5Q's w/Alicia Wszelaki "The Newsletter" Director
#1: Can you describe your movie and why somebody should see it in less than 140 characters?
A Japan housewife builds an international magazine. After 30 years of publication, she must then reckon with what it means to be successful.
#2: What do you want the Borrego FilmFestival audience to know about your film that isn’t obvious from its title?
A person’s passion to create something can originate from many motivations in life. Yasuko, the publisher of the newsletter featured in this documentary, is no different. The philosophies of her life and of her staff offer insight about why her magazine is the way it is.
In a more meaningful way, however, “The Newsletter” also offers a perception as to why those that have a desire to create something, do so; no matter how modest or grandiose; no matter the odds or the consequences.
#3: What is your movie making background? Tell us about yourself.

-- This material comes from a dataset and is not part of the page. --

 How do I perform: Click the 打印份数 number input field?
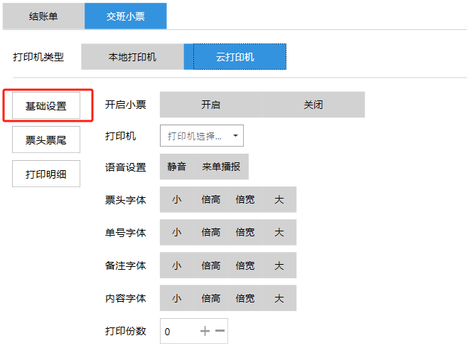178,331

Traveling the world has been my career. Hosting and producing travel films for Lonely Planet TV as well as Condé Nast Video has been a highlight. Whatever got me on the road, the road is where you could find me. However, my journeys haven’t always been for media production.

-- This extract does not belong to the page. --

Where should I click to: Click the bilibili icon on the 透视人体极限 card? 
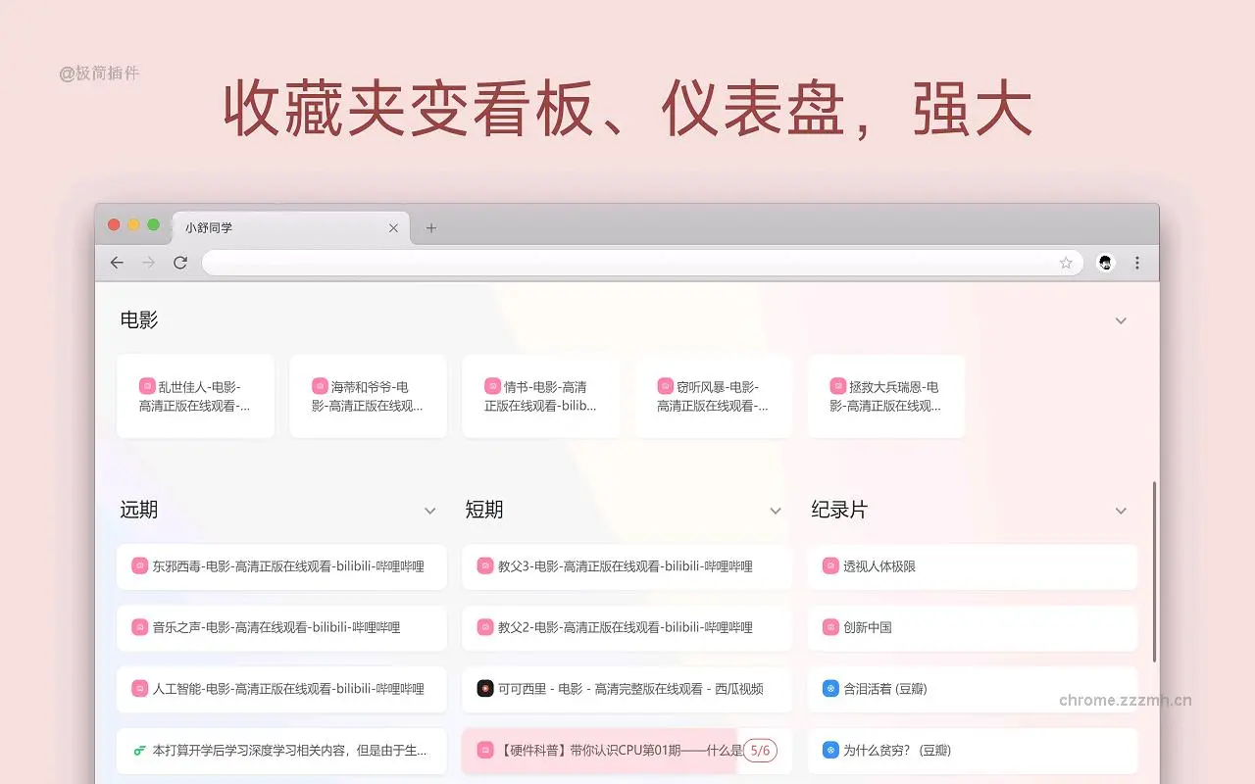(829, 566)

For example, while spending 46 days walking around Japan’s fourth largest island, Shikoku (1200km), and experiencing the Pilgrimage of The 88 Sacred Temples, that adventure didn’t include a motion picture camera in my backpack.
These days, along with my husband Matthew, (co-director of “The Newsletter”) we’re owners of the media company Path 88 Productions. The speciality of Path 88 is producing travel related documentaries and films. Our residence is Borrego Springs, CA. After visiting all corners of the planet it’s easy for us to admit Borrego Springs is one of the most beautiful places on it.

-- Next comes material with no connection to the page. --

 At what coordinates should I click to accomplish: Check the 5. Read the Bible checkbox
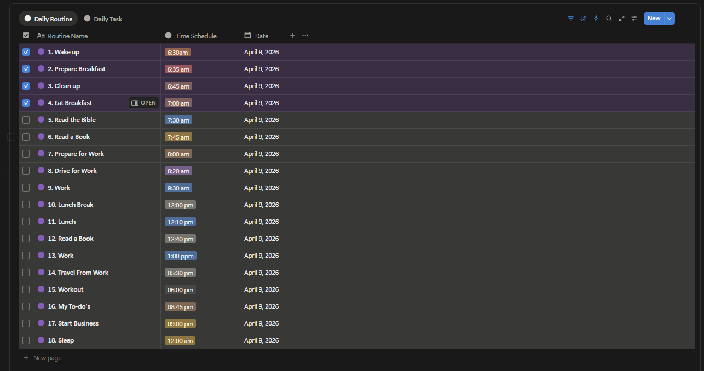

#4: What was the biggest lesson learned in getting your film made?
Learning that everyone, no matter who they are, has profound stories to share. This has been a quiet revelation. We all relate to each other. Discovering that emotional universal attachment between people, regardless of culture, is wonderful. Understanding it and applying it to storytelling is a fascinating process. Making stories that connect people to this bond is not easy. Becoming more accomplished in this aspect of filmmaking means a lot to me and my husband.
Also, we made “The Newsletter” by ourselves. Using two of our small consumer stills cameras, that also shoot video, we followed our protagonist around as long as it took to capture the footage. After that, it was a matter of putting in a lot of sweat-equity into the post-production process. Aside from the travel cost, the budget of the film was zero dollars. We made it with what we had. The largest expenses have been the fees we pay to submit the film to various festivals.
The fact that documentarians can create movies these days with nothing more than basically their ambition is wildly inspiring.
#5: What does the future hold for your film and you?
We have a few fun ideas for new films, as well as two other films already in the can, so there’s always a lot to do!
In the meantime, being able to screen “The Newsletter” in front of film festival audiences is very exciting. It gives us the opportunity to understand what works and doesn’t work with the narrative we’ve built. Taking this wisdom forward in our careers keeps us energized for making more documentaries.